## EXTRACT
Canadian television host

Tanya Kim is a Canadian television personality, best known as the co-host of etalk from 2003 to 2014.

==Early life==
Kim was born and raised in Sault Ste. Marie, Ontario to Korean immigrant parents. Her grandmother moved from Seoul to Canada to raise Kim and her older brother, Richard. She studied classical piano and dance, and attended Sherry Walsh Academy of Dance Arts and Davey Dance Company in Sault Ste. Marie. Kim graduated from Sir James Dunn Collegiate and Vocational School and attended Ryerson Polytechnic University, graduating from the journalism program, specializing in broadcasting. While at Ryerson, she volunteered at campus station CKLN-FM as an announcer and voice over artist, and worked as an intern at MuchMusic.

==Career==
After graduating, she worked as a videographer at MuchMusic before joining CTV's The Chatroom as a music reporter and becoming special correspondent for Canadian Idol for two seasons. In 2003, she joined etalk, co-hosting the show with Ben Mulroney.

On etalk, Kim has worked red carpets at the Juno Awards and the Academy Awards, and covered special events like Live 8 and Live Earth. In 2009, Kim hosted We Day, in support of Free The Children, for the third year in a row.

Kim also hosted etalk Playlist in 2005, a six-episode chart show/concert mini-series that expanded on etalk's Playlist segment. The series was broadcast before a studio audience from the Masonic Temple concert hall. The 30-minute shows included live studio performances, interviews, news and chart reviews.

## EXTRACTED DATA
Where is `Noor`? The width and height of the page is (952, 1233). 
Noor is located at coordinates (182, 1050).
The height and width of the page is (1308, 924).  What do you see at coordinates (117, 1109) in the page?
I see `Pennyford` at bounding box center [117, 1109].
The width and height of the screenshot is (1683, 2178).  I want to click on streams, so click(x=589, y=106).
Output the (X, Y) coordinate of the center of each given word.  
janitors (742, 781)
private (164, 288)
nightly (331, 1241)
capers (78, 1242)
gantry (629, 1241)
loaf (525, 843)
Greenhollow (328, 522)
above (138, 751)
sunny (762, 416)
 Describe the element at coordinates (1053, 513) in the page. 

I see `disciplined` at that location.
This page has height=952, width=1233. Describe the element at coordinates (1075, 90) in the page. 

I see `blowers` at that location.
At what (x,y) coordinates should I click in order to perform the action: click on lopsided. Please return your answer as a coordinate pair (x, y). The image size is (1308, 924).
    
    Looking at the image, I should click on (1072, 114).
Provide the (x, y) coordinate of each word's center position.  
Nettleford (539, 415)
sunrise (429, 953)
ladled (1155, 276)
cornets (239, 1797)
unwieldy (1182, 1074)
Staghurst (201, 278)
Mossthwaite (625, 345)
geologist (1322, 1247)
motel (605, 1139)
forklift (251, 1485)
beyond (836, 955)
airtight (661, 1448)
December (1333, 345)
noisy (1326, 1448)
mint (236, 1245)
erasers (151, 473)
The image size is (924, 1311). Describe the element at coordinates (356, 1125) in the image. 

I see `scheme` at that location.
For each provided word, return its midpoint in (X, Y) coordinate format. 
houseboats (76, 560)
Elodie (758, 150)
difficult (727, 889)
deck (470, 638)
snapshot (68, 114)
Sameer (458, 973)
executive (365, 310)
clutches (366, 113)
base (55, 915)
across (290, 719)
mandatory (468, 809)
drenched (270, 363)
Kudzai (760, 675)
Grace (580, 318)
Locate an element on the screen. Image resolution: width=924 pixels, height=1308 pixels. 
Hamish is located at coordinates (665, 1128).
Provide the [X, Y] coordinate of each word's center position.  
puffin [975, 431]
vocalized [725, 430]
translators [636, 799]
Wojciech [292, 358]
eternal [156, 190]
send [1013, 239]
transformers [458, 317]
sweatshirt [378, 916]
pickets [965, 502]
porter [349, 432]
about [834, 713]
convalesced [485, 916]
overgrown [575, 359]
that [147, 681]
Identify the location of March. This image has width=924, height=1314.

## REQUIRED ACTION
Reproduce the Tanya Kim profile above word for word, from start to finish.

## EXERCISE RESULT
Canadian television host

Tanya Kim is a Canadian television personality, best known as the co-host of etalk from 2003 to 2014.

==Early life==
Kim was born and raised in Sault Ste. Marie, Ontario to Korean immigrant parents. Her grandmother moved from Seoul to Canada to raise Kim and her older brother, Richard. She studied classical piano and dance, and attended Sherry Walsh Academy of Dance Arts and Davey Dance Company in Sault Ste. Marie. Kim graduated from Sir James Dunn Collegiate and Vocational School and attended Ryerson Polytechnic University, graduating from the journalism program, specializing in broadcasting. While at Ryerson, she volunteered at campus station CKLN-FM as an announcer and voice over artist, and worked as an intern at MuchMusic.

==Career==
After graduating, she worked as a videographer at MuchMusic before joining CTV's The Chatroom as a music reporter and becoming special correspondent for Canadian Idol for two seasons. In 2003, she joined etalk, co-hosting the show with Ben Mulroney.

On etalk, Kim has worked red carpets at the Juno Awards and the Academy Awards, and covered special events like Live 8 and Live Earth. In 2009, Kim hosted We Day, in support of Free The Children, for the third year in a row.

Kim also hosted etalk Playlist in 2005, a six-episode chart show/concert mini-series that expanded on etalk's Playlist segment. The series was broadcast before a studio audience from the Masonic Temple concert hall. The 30-minute shows included live studio performances, interviews, news and chart reviews.